▶ Objective
Copy the entries below word for word, every line as it stands.

▶ Given data

** Begin **

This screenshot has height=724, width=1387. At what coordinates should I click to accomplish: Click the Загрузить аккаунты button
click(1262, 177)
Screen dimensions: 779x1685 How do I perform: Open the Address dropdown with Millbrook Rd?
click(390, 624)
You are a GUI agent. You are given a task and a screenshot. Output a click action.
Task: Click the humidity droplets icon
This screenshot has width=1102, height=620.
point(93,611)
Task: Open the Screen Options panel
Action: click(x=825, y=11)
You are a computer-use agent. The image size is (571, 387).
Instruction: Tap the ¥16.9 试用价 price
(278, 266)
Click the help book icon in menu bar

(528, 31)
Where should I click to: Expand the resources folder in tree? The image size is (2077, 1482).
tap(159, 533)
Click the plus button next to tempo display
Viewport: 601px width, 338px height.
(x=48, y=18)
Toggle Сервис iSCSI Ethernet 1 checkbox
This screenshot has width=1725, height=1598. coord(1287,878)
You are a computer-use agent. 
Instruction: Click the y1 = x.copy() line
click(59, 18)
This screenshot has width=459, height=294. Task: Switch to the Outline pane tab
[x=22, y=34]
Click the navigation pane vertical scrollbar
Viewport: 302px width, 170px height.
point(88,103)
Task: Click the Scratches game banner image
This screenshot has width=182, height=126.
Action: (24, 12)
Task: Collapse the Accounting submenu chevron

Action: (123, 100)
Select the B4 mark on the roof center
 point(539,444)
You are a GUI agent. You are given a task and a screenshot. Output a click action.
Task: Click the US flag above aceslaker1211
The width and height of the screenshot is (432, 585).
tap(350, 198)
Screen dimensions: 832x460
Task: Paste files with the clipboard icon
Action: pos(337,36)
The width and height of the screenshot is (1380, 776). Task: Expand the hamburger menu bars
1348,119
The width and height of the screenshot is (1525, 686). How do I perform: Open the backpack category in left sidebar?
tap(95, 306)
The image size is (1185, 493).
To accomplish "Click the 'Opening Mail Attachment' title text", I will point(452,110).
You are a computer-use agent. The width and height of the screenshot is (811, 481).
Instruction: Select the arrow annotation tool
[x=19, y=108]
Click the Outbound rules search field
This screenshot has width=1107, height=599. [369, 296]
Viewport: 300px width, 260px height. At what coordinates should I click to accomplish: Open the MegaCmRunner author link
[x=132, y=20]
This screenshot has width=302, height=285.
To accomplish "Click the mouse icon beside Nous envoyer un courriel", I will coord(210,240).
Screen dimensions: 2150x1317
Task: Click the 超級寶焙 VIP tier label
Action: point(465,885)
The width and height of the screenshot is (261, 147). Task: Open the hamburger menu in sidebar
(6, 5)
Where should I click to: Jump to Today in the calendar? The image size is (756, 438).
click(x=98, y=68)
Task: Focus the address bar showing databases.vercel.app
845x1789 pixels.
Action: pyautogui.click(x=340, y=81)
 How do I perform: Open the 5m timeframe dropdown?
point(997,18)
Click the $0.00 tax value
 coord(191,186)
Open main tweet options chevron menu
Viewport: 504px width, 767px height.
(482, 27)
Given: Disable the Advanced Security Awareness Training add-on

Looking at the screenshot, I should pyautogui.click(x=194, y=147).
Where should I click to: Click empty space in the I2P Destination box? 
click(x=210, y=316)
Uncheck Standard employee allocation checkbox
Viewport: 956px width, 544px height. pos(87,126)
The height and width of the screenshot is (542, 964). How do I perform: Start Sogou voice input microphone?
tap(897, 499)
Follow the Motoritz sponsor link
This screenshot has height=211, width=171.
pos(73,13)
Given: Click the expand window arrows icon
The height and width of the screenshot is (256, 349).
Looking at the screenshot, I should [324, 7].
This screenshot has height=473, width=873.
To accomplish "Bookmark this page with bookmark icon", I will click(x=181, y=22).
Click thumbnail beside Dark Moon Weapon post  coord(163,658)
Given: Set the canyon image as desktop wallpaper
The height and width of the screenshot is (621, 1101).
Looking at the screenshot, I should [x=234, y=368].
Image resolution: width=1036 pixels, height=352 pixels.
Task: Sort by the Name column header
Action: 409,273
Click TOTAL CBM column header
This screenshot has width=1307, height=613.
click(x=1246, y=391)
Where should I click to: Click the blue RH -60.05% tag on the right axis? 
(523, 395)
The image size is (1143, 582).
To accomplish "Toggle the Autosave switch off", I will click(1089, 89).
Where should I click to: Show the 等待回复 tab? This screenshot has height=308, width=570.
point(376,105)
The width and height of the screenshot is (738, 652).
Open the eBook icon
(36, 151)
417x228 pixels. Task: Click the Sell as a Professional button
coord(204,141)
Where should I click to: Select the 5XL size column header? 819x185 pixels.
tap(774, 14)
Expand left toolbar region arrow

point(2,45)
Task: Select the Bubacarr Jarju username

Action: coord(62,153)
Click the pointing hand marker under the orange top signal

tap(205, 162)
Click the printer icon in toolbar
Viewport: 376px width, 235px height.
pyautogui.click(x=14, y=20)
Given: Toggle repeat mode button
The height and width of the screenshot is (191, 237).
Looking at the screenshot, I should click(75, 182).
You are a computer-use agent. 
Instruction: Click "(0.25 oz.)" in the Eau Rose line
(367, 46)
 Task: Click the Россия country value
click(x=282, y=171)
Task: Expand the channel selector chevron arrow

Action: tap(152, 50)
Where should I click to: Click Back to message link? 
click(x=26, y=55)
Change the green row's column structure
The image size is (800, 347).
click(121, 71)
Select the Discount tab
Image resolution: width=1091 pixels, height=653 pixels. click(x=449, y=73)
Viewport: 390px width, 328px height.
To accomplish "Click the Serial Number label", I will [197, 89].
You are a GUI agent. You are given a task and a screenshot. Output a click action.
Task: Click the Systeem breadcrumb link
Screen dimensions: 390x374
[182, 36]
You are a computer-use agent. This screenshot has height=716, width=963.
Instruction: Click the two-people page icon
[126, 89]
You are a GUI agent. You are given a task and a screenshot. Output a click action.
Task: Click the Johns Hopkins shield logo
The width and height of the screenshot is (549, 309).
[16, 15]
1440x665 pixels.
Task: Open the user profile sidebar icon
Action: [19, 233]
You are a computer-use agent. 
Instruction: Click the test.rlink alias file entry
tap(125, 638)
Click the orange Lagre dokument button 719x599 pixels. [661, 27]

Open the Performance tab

** End **

▶ The answer
This screenshot has height=724, width=1387. At what coordinates should I click to accomplish: Click the Загрузить аккаунты button
click(1262, 177)
Screen dimensions: 779x1685 How do I perform: Open the Address dropdown with Millbrook Rd?
click(390, 624)
You are a GUI agent. You are given a task and a screenshot. Output a click action.
Task: Click the humidity droplets icon
This screenshot has width=1102, height=620.
point(93,611)
Task: Open the Screen Options panel
Action: click(x=825, y=11)
You are a computer-use agent. The image size is (571, 387).
Instruction: Tap the ¥16.9 试用价 price
(278, 266)
Click the help book icon in menu bar

(528, 31)
Where should I click to: Expand the resources folder in tree? The image size is (2077, 1482).
tap(159, 533)
Click the plus button next to tempo display
Viewport: 601px width, 338px height.
(x=48, y=18)
Toggle Сервис iSCSI Ethernet 1 checkbox
This screenshot has width=1725, height=1598. coord(1287,878)
You are a computer-use agent. 
Instruction: Click the y1 = x.copy() line
click(59, 18)
This screenshot has width=459, height=294. Task: Switch to the Outline pane tab
[x=22, y=34]
Click the navigation pane vertical scrollbar
Viewport: 302px width, 170px height.
point(88,103)
Task: Click the Scratches game banner image
This screenshot has width=182, height=126.
Action: (24, 12)
Task: Collapse the Accounting submenu chevron

Action: (123, 100)
Select the B4 mark on the roof center
 point(539,444)
You are a GUI agent. You are given a task and a screenshot. Output a click action.
Task: Click the US flag above aceslaker1211
The width and height of the screenshot is (432, 585).
tap(350, 198)
Screen dimensions: 832x460
Task: Paste files with the clipboard icon
Action: pos(337,36)
The width and height of the screenshot is (1380, 776). Task: Expand the hamburger menu bars
1348,119
The width and height of the screenshot is (1525, 686). How do I perform: Open the backpack category in left sidebar?
tap(95, 306)
The image size is (1185, 493).
To accomplish "Click the 'Opening Mail Attachment' title text", I will point(452,110).
You are a computer-use agent. The width and height of the screenshot is (811, 481).
Instruction: Select the arrow annotation tool
[x=19, y=108]
Click the Outbound rules search field
This screenshot has width=1107, height=599. [369, 296]
Viewport: 300px width, 260px height. At what coordinates should I click to accomplish: Open the MegaCmRunner author link
[x=132, y=20]
This screenshot has width=302, height=285.
To accomplish "Click the mouse icon beside Nous envoyer un courriel", I will coord(210,240).
Screen dimensions: 2150x1317
Task: Click the 超級寶焙 VIP tier label
Action: point(465,885)
The width and height of the screenshot is (261, 147). Task: Open the hamburger menu in sidebar
(6, 5)
Where should I click to: Jump to Today in the calendar? The image size is (756, 438).
click(x=98, y=68)
Task: Focus the address bar showing databases.vercel.app
845x1789 pixels.
Action: pyautogui.click(x=340, y=81)
 How do I perform: Open the 5m timeframe dropdown?
point(997,18)
Click the $0.00 tax value
 coord(191,186)
Open main tweet options chevron menu
Viewport: 504px width, 767px height.
(482, 27)
Given: Disable the Advanced Security Awareness Training add-on

Looking at the screenshot, I should pyautogui.click(x=194, y=147).
Where should I click to: Click empty space in the I2P Destination box? 
click(x=210, y=316)
Uncheck Standard employee allocation checkbox
Viewport: 956px width, 544px height. pos(87,126)
The height and width of the screenshot is (542, 964). How do I perform: Start Sogou voice input microphone?
tap(897, 499)
Follow the Motoritz sponsor link
This screenshot has height=211, width=171.
pos(73,13)
Given: Click the expand window arrows icon
The height and width of the screenshot is (256, 349).
Looking at the screenshot, I should [324, 7].
This screenshot has height=473, width=873.
To accomplish "Bookmark this page with bookmark icon", I will click(x=181, y=22).
Click thumbnail beside Dark Moon Weapon post  coord(163,658)
Given: Set the canyon image as desktop wallpaper
The height and width of the screenshot is (621, 1101).
Looking at the screenshot, I should [x=234, y=368].
Image resolution: width=1036 pixels, height=352 pixels.
Task: Sort by the Name column header
Action: 409,273
Click TOTAL CBM column header
This screenshot has width=1307, height=613.
click(x=1246, y=391)
Where should I click to: Click the blue RH -60.05% tag on the right axis? 
(523, 395)
The image size is (1143, 582).
To accomplish "Toggle the Autosave switch off", I will click(1089, 89).
Where should I click to: Show the 等待回复 tab? This screenshot has height=308, width=570.
point(376,105)
The width and height of the screenshot is (738, 652).
Open the eBook icon
(36, 151)
417x228 pixels. Task: Click the Sell as a Professional button
coord(204,141)
Where should I click to: Select the 5XL size column header? 819x185 pixels.
tap(774, 14)
Expand left toolbar region arrow

point(2,45)
Task: Select the Bubacarr Jarju username

Action: coord(62,153)
Click the pointing hand marker under the orange top signal

tap(205, 162)
Click the printer icon in toolbar
Viewport: 376px width, 235px height.
pyautogui.click(x=14, y=20)
Given: Toggle repeat mode button
The height and width of the screenshot is (191, 237).
Looking at the screenshot, I should click(75, 182).
You are a computer-use agent. 
Instruction: Click "(0.25 oz.)" in the Eau Rose line
(367, 46)
 Task: Click the Россия country value
click(x=282, y=171)
Task: Expand the channel selector chevron arrow

Action: tap(152, 50)
Where should I click to: Click Back to message link? 
click(x=26, y=55)
Change the green row's column structure
The image size is (800, 347).
click(121, 71)
Select the Discount tab
Image resolution: width=1091 pixels, height=653 pixels. click(x=449, y=73)
Viewport: 390px width, 328px height.
To accomplish "Click the Serial Number label", I will [197, 89].
You are a GUI agent. You are given a task and a screenshot. Output a click action.
Task: Click the Systeem breadcrumb link
Screen dimensions: 390x374
[182, 36]
You are a computer-use agent. This screenshot has height=716, width=963.
Instruction: Click the two-people page icon
[126, 89]
You are a GUI agent. You are given a task and a screenshot. Output a click action.
Task: Click the Johns Hopkins shield logo
The width and height of the screenshot is (549, 309).
[16, 15]
1440x665 pixels.
Task: Open the user profile sidebar icon
Action: [19, 233]
You are a computer-use agent. 
Instruction: Click the test.rlink alias file entry
tap(125, 638)
Click the orange Lagre dokument button 719x599 pixels. [661, 27]

Open the Performance tab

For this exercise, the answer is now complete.